PROBLEM DETAILS => Convert each line of the material below into a JSON list of strings, with one string per line and any blank lines omitted.

EXERCISE INPUTS =>
** Begin **

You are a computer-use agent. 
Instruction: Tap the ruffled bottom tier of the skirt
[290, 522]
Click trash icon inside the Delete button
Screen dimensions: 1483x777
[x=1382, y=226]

** End **

TASK RESULT =>
[
  "You are a computer-use agent. ",
  "Instruction: Tap the ruffled bottom tier of the skirt",
  "[290, 522]",
  "Click trash icon inside the Delete button",
  "Screen dimensions: 1483x777",
  "[x=1382, y=226]"
]